ナチス政府高官の娘ローレは、おそらく自分たちゲルマン民族
優越性と、ユダヤ民族の劣等性などを教育されて育ったのでしょう。
この少女のユダヤ人に対する差別意識に、少々ひるんでしまった私です。
人間は教育でそこまで偏見に染まってしまうものなんでしょうか。。。。

まだ父親に甘えていたローレが、いきなり一家の長というか
乳飲み子を含めた兄弟達を守らなければいけない立場になります。
食べ物もなく、交通手段もなく、戦後はだれしも大変な状況だとはいえ、
彼女達の置かれた状況はかなり過酷です。

気丈に振る舞うローレですが、手持ちの少ないお金や貴金属などを、
結構簡単に人に渡してしまいます。この辺の駆け引きのなさは、
彼女がまだまだ子供だという事と、したたかさを持つ必要のない
恵まれた環境に育ったという事を物語っています。

米軍により街の壁に貼られた、ナチスによるユダヤ人迫害の写真を見て
ローレは強い衝撃を受けます。

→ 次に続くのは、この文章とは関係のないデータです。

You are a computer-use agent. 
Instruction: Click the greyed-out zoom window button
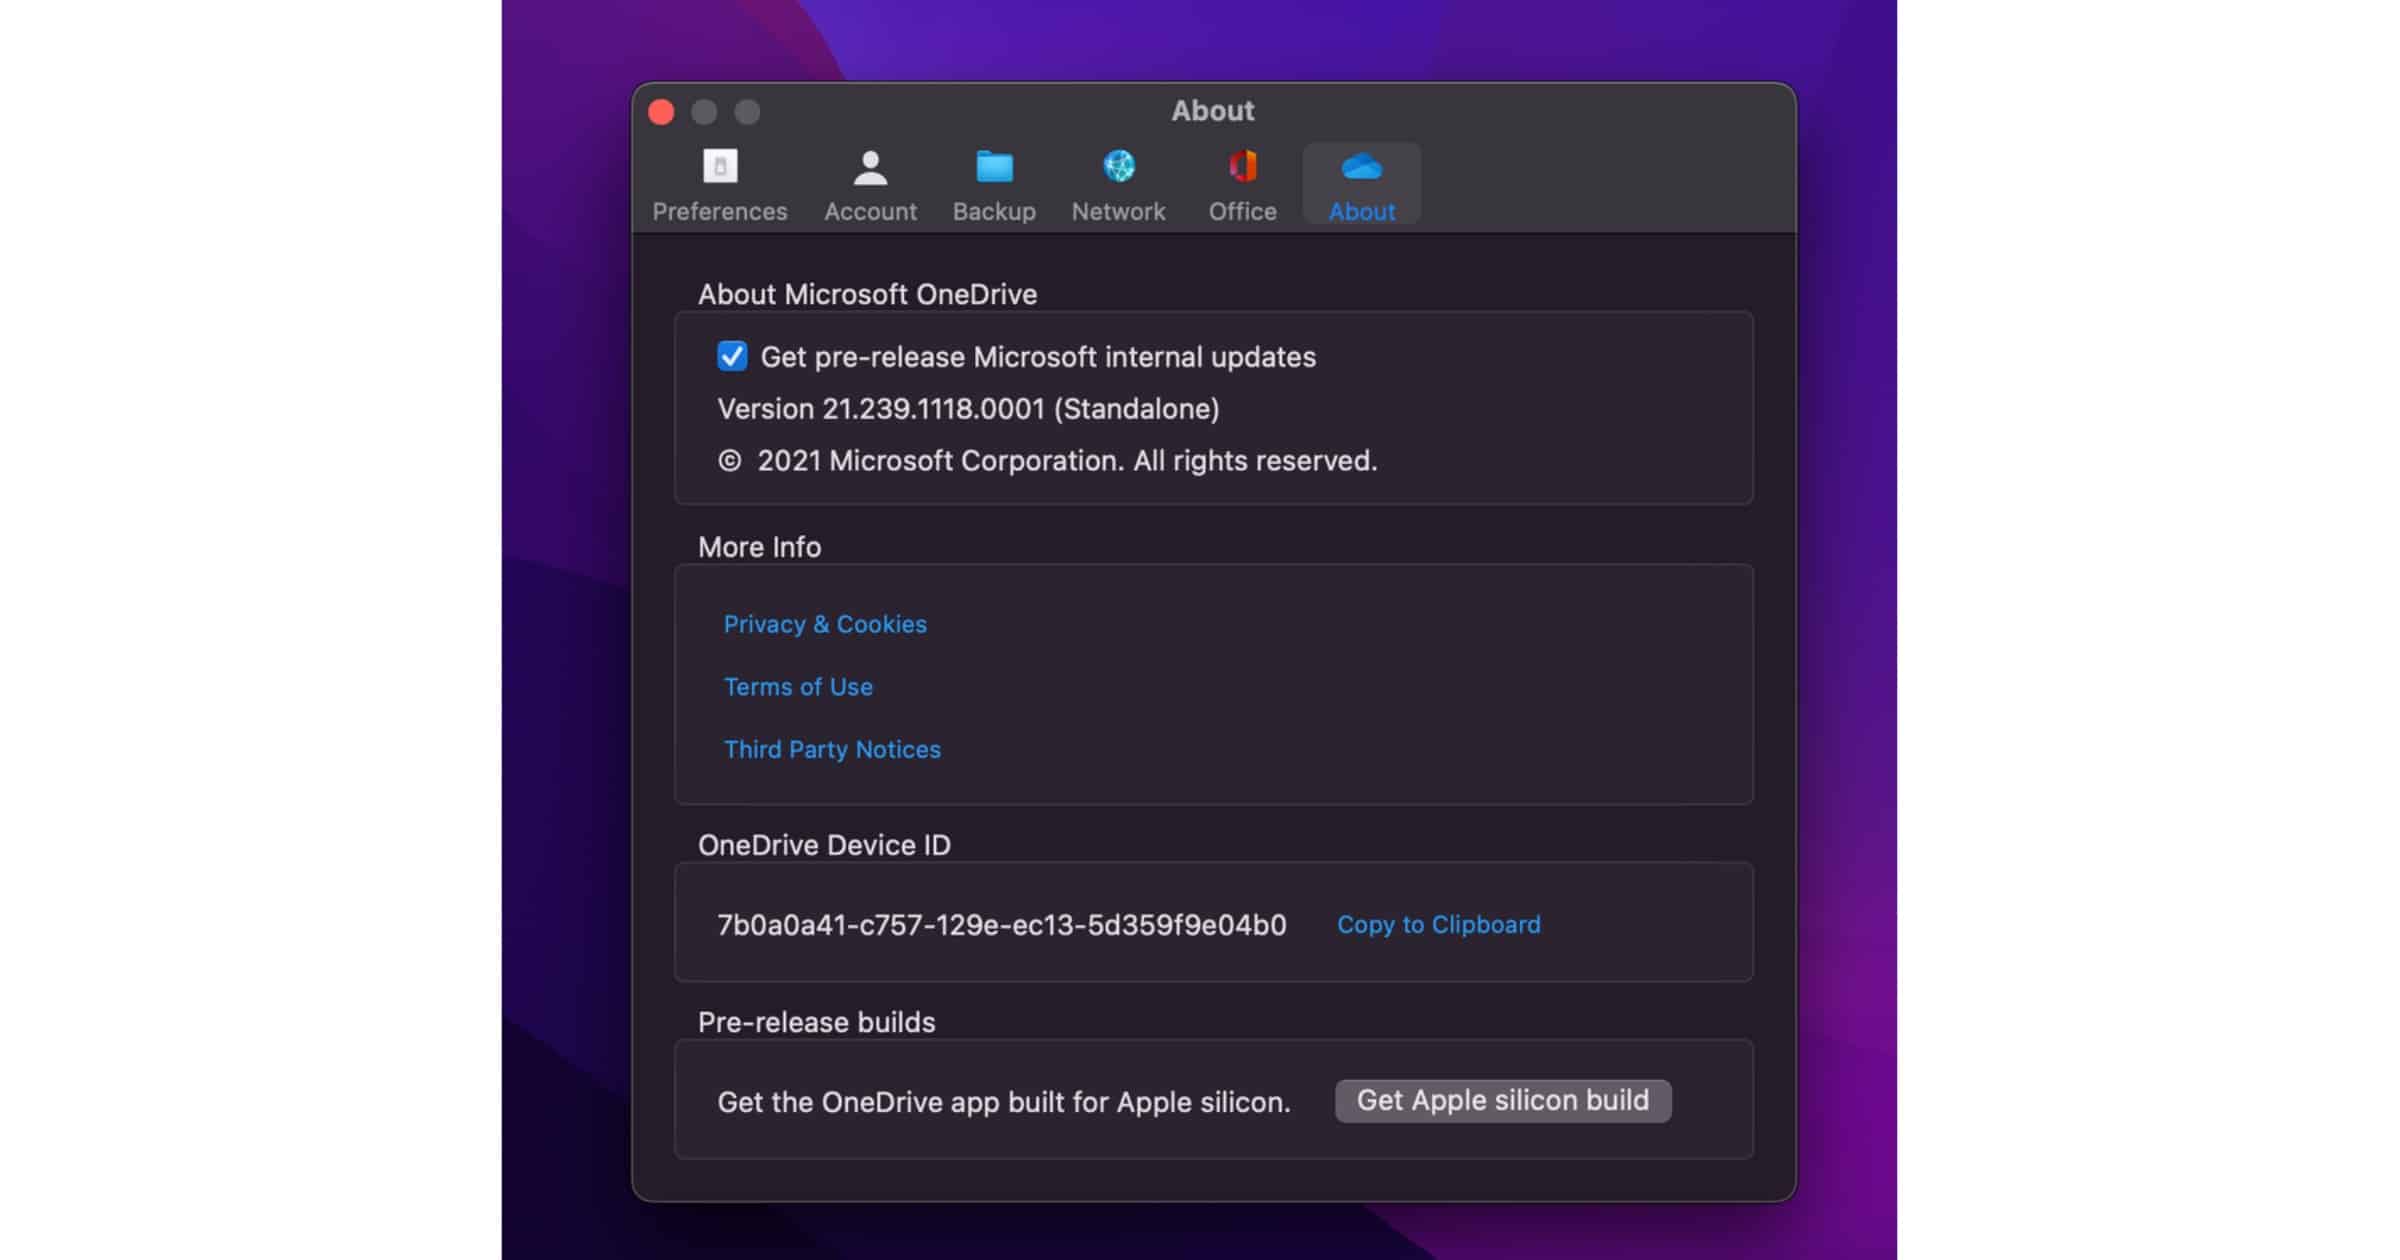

それまで、正しい事をしていると信じていた
父親がしてきた事は一体なんだったのかと。

それでも彼女は、兄弟たちと共に生き、無事に祖母の家まで
たどり着くしかないのです。逞しくならざるを得ないローレの変化と、
昨日まで信じて疑わなかった価値観と現実とが彼女の中で巻き起こす
葛藤のようなものが、実に痛々しく描かれています。

何かと力になってくれるユダヤ人青年トーマスとローレの関係は
まさにローレの精神的な“揺れ”を表しているようです。

ラスト近く、なんとか祖母の家にたどり着いた兄弟3人ですが、
祖母の態度は戦時中そのままの価値観を引きずったものでした。
そこでローレはそれまで抑えてきた、大人達の作った世界への
激しい憤りのようものを爆発させます。

私は、彼女が怒ってくれてなんだかホッとしたのです。
自分の価値観に陰りがみえ、ついにそれが根底から覆されようと、
まっすぐに未来を、真実を見つめて欲しい。そんな思いに
彼女が応えてくれたような気がしたからかもしれません。

ローレと妹リーゼルの着ているワンピースが可愛い。
手持ちカメラで寄った映像は、ローラの心情を表すのに
効果的だとは思ったけれど、少し酔ってしまいました。

梅田ガーデンシネマ にて鑑賞。